Given the listing below, write out exactly the lines starting with the line that has "Die 15 besten Megalodon-Zähne (53, 1477)" and going on through the line that has "Wozu wird Opal verwendet? (186, 2066)", both kept.

:::

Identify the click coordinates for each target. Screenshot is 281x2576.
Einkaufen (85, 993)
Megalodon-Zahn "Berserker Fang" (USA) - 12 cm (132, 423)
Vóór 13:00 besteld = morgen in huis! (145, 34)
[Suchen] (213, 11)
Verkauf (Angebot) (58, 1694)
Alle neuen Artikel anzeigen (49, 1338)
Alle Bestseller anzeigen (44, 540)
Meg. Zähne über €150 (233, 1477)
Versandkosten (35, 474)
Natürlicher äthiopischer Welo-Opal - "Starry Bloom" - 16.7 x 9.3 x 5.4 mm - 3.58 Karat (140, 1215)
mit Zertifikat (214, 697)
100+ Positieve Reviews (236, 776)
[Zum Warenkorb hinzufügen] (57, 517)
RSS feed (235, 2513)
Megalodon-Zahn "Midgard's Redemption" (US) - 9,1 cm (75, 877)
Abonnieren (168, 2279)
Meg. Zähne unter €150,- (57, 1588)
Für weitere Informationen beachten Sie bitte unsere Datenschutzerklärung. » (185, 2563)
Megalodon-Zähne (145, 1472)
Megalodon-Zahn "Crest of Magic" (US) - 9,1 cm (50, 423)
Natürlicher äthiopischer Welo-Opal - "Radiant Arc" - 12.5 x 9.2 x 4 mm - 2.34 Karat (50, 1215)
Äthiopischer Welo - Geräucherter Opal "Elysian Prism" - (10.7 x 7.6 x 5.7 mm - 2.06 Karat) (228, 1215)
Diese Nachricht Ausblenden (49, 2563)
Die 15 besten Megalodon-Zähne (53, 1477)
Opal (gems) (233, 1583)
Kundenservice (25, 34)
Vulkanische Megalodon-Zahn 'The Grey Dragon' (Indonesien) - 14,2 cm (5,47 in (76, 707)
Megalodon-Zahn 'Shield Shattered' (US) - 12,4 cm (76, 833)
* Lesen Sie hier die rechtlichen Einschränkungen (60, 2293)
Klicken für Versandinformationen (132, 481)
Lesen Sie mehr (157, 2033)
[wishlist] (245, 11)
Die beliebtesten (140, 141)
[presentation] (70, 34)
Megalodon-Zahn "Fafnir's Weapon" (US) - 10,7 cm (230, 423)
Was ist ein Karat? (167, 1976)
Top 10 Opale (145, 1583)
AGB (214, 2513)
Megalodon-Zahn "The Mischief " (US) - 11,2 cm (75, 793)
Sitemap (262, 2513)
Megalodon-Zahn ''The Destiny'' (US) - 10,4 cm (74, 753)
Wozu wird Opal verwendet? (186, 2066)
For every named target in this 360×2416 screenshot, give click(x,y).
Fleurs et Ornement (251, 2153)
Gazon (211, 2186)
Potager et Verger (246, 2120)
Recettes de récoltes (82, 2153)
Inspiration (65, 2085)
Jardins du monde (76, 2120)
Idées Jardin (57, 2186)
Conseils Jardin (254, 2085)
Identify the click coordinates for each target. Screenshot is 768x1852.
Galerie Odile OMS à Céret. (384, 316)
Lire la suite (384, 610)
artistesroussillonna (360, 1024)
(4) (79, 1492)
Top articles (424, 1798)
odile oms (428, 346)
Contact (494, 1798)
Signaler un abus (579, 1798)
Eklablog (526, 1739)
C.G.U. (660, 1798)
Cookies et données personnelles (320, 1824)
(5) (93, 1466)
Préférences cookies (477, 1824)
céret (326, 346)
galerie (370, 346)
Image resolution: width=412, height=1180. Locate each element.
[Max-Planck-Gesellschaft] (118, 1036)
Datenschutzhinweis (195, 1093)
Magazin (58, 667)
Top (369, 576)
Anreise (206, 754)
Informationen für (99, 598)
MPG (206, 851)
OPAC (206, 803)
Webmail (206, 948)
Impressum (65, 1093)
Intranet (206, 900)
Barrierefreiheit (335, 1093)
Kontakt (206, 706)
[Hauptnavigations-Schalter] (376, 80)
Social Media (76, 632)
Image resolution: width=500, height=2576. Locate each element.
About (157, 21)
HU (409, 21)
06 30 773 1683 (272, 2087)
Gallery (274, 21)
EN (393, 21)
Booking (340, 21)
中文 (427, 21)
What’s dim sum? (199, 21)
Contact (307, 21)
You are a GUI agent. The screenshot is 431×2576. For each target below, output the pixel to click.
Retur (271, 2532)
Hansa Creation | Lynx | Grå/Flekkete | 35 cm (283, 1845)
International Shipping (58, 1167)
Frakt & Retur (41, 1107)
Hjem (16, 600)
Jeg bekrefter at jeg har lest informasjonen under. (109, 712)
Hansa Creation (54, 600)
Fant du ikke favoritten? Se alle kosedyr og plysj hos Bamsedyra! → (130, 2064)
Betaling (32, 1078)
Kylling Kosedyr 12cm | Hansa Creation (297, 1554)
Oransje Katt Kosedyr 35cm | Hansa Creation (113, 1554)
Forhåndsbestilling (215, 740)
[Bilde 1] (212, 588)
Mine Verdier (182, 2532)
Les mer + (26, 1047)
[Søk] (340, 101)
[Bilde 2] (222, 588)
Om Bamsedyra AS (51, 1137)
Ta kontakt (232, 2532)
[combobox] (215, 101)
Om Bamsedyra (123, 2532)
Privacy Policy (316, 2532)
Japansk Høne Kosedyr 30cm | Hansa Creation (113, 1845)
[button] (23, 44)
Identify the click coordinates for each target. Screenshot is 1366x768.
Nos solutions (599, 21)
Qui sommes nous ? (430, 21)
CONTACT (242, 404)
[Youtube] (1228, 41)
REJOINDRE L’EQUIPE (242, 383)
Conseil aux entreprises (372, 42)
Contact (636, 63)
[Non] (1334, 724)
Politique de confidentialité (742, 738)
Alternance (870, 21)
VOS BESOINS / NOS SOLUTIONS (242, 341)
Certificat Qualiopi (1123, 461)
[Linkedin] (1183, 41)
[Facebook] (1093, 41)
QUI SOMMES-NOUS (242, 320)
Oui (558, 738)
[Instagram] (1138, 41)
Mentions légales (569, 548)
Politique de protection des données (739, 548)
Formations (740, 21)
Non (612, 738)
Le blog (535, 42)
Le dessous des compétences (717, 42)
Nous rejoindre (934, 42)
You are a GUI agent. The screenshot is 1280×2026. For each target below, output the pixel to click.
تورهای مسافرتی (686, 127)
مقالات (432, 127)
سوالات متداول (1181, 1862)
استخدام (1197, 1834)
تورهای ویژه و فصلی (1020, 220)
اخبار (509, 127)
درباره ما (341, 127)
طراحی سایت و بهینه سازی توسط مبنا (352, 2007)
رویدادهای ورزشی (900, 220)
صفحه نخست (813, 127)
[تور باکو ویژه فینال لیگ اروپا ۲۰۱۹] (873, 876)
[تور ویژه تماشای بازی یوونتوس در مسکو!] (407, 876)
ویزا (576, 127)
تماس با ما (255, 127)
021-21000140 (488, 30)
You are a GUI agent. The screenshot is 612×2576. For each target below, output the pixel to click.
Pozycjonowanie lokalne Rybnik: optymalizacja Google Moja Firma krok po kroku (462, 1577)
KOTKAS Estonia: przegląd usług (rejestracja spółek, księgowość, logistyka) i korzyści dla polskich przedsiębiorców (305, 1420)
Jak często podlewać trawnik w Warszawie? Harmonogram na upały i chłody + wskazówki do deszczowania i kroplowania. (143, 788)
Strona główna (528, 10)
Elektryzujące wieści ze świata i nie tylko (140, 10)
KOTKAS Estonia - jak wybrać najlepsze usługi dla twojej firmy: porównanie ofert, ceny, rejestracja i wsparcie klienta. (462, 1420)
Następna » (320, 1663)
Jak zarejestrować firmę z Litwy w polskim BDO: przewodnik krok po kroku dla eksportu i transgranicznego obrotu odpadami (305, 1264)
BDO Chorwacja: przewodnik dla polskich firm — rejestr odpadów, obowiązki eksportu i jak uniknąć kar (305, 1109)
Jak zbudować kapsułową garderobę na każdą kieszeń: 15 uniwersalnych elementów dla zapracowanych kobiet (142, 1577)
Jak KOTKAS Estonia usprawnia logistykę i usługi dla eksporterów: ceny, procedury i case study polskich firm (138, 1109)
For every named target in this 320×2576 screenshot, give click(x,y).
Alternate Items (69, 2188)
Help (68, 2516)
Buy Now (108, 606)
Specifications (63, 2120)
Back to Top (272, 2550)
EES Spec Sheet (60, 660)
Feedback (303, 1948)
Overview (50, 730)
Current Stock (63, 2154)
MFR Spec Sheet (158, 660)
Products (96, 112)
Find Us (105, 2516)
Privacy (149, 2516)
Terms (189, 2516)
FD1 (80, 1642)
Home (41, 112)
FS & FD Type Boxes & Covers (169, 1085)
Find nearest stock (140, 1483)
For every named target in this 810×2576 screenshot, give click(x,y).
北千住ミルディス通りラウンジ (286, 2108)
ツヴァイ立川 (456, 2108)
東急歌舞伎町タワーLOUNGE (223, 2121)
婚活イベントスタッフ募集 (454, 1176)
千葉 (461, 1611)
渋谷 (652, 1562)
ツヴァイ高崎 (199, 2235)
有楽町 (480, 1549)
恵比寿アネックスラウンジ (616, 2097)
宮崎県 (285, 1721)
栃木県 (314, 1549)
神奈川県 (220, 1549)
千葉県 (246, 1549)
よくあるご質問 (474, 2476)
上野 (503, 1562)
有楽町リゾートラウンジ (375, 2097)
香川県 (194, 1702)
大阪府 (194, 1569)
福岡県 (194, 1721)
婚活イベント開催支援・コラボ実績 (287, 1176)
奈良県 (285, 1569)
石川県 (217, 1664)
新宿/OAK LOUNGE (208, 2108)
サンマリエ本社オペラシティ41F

:::

Response box:
Die 15 besten Megalodon-Zähne (53, 1477)
Opal (gems) (233, 1583)
Kundenservice (25, 34)
Vulkanische Megalodon-Zahn 'The Grey Dragon' (Indonesien) - 14,2 cm (5,47 in (76, 707)
Megalodon-Zahn 'Shield Shattered' (US) - 12,4 cm (76, 833)
* Lesen Sie hier die rechtlichen Einschränkungen (60, 2293)
Klicken für Versandinformationen (132, 481)
Lesen Sie mehr (157, 2033)
[wishlist] (245, 11)
Die beliebtesten (140, 141)
[presentation] (70, 34)
Megalodon-Zahn "Fafnir's Weapon" (US) - 10,7 cm (230, 423)
Was ist ein Karat? (167, 1976)
Top 10 Opale (145, 1583)
AGB (214, 2513)
Megalodon-Zahn "The Mischief " (US) - 11,2 cm (75, 793)
Sitemap (262, 2513)
Megalodon-Zahn ''The Destiny'' (US) - 10,4 cm (74, 753)
Wozu wird Opal verwendet? (186, 2066)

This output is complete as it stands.